0

The variable count stops incrementing at 1 and I don't know why.

#include <stdio.h>
#include <stdlib.h>
#include <stdint.h>

typedef uint8_t  BYTE;

int main(int argc, char* argv[])
{
    // check if the number of commandlinearguments is legal
    if (argc != 2)
    {
        fprintf(stderr, "Usage: infile\n");
        return 1;
    }

    // open the input file
    FILE* infileptr = fopen(argv[1], "r");

    // check if file exists
    if (infileptr == NULL)
    {
        fclose(infileptr);
        fprintf(stderr, "Couldn't open file\n");
        return 2;
    }

    // initialize buffer for 512 bytes of the infile
    BYTE buffer[512];

    // initialize counter for filename;
    int count = -0;

    // declare filename
    char filename[7];

    FILE* outfileptr;

    while (fread(buffer, 1, 512, infileptr) == 512)
    {
        // check if new jpeg begins
        if (buffer[0] == 0xff &&
            buffer[1] == 0xd8 &&
            buffer[2] == 0xff &&
            (buffer[3] & 0xf0) == 0xe0)
        {

            // close old file
            if (count > 0)
            {
                fclose(outfileptr);
            }

            // update filename
            sprintf(filename, "%03d.jpg", count);

            // open new file
            outfileptr = fopen(filename, "w");

            // increment file counter
            count++;
        }

        // copy jpeg if there is an open file
        if (count > 0)
        {
            fwrite(buffer, 512, 1, outfileptr);
        }
    }

    return 0;
}
1

When a string (char*) is initialized like this char* filename = "000.jpg"; it is a "string literal", or constant, and is stored in read-only memory. The program will seg fault here sprintf(filename, "%03d.jpg", count); when it tries to change the contents of filename. You'll need to declare filename as a char array, or a char* that is allocated with malloc/calloc (and make sure you allocate enough room for the null terminator in either case!).
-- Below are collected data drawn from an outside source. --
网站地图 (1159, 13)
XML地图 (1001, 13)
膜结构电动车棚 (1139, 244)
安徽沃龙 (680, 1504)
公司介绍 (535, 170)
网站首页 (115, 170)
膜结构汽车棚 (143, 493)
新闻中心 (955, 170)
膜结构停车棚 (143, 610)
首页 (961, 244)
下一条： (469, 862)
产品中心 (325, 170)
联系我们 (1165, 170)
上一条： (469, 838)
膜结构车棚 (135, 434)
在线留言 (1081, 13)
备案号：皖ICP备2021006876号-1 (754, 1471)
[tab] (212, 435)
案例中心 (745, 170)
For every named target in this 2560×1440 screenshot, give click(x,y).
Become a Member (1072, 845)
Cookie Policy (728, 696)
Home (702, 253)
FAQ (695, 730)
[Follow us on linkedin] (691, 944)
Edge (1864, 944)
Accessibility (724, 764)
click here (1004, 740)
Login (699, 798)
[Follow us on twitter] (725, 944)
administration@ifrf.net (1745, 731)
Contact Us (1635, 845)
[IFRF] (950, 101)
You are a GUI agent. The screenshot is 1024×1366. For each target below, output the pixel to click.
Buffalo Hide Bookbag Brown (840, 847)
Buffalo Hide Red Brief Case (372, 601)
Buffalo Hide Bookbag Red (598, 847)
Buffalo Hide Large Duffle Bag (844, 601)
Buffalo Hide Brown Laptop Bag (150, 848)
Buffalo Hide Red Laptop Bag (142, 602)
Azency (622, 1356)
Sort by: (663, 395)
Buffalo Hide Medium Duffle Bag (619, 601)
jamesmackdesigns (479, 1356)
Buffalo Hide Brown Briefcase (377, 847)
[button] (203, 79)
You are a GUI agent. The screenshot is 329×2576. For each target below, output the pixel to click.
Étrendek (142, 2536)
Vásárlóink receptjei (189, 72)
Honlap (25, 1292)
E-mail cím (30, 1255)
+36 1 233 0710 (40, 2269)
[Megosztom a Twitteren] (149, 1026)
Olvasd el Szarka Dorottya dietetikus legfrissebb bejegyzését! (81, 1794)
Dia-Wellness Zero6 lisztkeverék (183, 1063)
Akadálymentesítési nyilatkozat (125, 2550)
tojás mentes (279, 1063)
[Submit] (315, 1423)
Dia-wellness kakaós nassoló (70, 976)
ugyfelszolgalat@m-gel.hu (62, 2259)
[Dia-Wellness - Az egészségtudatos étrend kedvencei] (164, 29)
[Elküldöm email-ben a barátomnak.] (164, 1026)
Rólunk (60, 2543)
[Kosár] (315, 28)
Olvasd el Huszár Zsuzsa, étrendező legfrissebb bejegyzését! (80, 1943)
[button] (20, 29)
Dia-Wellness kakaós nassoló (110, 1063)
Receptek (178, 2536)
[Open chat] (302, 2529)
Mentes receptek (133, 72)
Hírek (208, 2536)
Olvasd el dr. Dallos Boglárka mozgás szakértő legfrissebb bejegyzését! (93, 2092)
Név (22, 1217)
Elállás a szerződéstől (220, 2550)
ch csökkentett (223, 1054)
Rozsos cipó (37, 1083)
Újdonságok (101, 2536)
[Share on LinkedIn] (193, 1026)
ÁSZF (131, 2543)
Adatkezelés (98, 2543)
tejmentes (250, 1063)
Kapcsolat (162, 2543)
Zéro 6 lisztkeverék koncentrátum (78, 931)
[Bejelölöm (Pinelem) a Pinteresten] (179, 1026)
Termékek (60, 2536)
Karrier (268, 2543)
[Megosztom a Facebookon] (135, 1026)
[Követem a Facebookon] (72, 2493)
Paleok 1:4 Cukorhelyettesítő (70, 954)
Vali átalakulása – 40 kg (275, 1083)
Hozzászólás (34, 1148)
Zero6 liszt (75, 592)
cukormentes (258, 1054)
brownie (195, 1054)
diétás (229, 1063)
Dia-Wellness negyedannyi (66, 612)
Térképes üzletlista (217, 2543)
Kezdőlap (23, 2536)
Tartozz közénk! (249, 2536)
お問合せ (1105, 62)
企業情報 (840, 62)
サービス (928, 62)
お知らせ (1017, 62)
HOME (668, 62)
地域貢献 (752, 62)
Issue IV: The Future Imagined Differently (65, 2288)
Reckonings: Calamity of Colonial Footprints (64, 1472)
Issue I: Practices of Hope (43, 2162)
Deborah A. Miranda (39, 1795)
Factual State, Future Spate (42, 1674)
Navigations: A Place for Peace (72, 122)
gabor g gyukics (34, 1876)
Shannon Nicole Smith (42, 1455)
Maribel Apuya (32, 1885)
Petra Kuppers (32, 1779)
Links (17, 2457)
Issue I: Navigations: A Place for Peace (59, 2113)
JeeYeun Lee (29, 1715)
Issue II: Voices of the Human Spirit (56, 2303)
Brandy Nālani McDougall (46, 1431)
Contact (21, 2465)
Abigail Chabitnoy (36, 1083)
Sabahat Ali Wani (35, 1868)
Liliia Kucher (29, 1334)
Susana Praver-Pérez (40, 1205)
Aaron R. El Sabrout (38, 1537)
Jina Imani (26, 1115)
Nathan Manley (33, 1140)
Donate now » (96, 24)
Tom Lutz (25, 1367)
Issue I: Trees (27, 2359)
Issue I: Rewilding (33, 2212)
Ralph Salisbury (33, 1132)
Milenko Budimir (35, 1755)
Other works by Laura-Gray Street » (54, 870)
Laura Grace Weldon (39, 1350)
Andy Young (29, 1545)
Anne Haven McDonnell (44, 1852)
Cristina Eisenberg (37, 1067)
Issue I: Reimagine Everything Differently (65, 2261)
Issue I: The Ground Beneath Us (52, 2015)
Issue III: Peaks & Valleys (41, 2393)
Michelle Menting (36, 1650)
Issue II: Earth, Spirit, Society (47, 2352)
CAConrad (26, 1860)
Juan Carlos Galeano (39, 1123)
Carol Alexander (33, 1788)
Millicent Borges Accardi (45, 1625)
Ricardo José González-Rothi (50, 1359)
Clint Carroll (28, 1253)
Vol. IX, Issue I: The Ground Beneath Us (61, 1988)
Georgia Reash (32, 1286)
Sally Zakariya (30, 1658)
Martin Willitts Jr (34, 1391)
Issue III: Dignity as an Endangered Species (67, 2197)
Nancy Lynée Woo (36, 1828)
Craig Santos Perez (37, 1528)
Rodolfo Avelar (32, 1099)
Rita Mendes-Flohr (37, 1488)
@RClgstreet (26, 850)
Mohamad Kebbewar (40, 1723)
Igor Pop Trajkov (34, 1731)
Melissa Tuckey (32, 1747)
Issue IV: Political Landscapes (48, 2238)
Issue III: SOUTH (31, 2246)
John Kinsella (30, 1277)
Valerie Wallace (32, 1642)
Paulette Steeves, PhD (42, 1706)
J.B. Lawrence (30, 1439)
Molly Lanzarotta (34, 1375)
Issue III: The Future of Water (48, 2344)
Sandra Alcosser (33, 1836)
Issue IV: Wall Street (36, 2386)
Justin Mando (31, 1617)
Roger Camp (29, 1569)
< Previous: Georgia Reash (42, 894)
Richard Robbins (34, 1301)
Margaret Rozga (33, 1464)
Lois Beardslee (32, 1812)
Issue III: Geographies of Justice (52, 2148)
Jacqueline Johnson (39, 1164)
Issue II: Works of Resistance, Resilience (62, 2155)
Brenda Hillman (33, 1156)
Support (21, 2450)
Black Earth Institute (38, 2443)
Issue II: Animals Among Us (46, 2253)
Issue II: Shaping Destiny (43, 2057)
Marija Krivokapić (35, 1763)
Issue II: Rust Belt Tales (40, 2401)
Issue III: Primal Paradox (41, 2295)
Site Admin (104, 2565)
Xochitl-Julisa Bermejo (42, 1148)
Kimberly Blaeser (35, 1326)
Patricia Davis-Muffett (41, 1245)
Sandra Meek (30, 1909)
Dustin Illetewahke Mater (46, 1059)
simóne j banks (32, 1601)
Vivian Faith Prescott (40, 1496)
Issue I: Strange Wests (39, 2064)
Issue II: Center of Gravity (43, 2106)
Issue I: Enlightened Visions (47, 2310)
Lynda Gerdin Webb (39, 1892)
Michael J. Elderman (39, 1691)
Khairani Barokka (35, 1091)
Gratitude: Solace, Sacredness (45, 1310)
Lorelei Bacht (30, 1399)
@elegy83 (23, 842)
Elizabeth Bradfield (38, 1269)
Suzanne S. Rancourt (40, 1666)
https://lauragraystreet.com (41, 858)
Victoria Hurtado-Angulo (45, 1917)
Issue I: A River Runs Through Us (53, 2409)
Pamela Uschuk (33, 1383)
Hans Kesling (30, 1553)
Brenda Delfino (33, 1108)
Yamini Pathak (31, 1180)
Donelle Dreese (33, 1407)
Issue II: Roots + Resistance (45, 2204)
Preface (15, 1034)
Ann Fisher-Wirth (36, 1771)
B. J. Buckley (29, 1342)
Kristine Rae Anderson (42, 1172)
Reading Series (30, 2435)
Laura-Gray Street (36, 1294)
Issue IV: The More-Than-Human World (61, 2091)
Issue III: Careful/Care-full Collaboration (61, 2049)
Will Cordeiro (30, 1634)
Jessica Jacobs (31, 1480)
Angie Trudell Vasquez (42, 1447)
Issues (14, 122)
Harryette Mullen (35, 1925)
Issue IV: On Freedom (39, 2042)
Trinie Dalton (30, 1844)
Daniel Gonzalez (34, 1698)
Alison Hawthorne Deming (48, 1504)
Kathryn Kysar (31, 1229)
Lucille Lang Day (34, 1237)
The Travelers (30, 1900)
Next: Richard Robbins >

Another problem brewing: The comment says // initialize buffer for 512 bytes of the infile. But the allocation int buffer[512]; is 512 ints. Review bmp.h (from resize) for hints on how to make the array a "byte type".

4
  • I've changed the char* to an array and no i have no errors. But I have still no images as output. May 25 '17 at 15:26
  • answer edited with additional info. May 25 '17 at 16:09
  • Thank you I've implemented the byte datatype and know I get 2 images. May 25 '17 at 16:21
  • What's wrong with the filename allocation? May 25 '17 at 16:46
0

The problem is that the strings always have a terminating byte \0 so my string is 0 bytes long but I copy it in a 7 byte buffer. And because my counter variable is next to my buffer on the stack i write the terminating byte in my counter variable and set it every iteration to zero.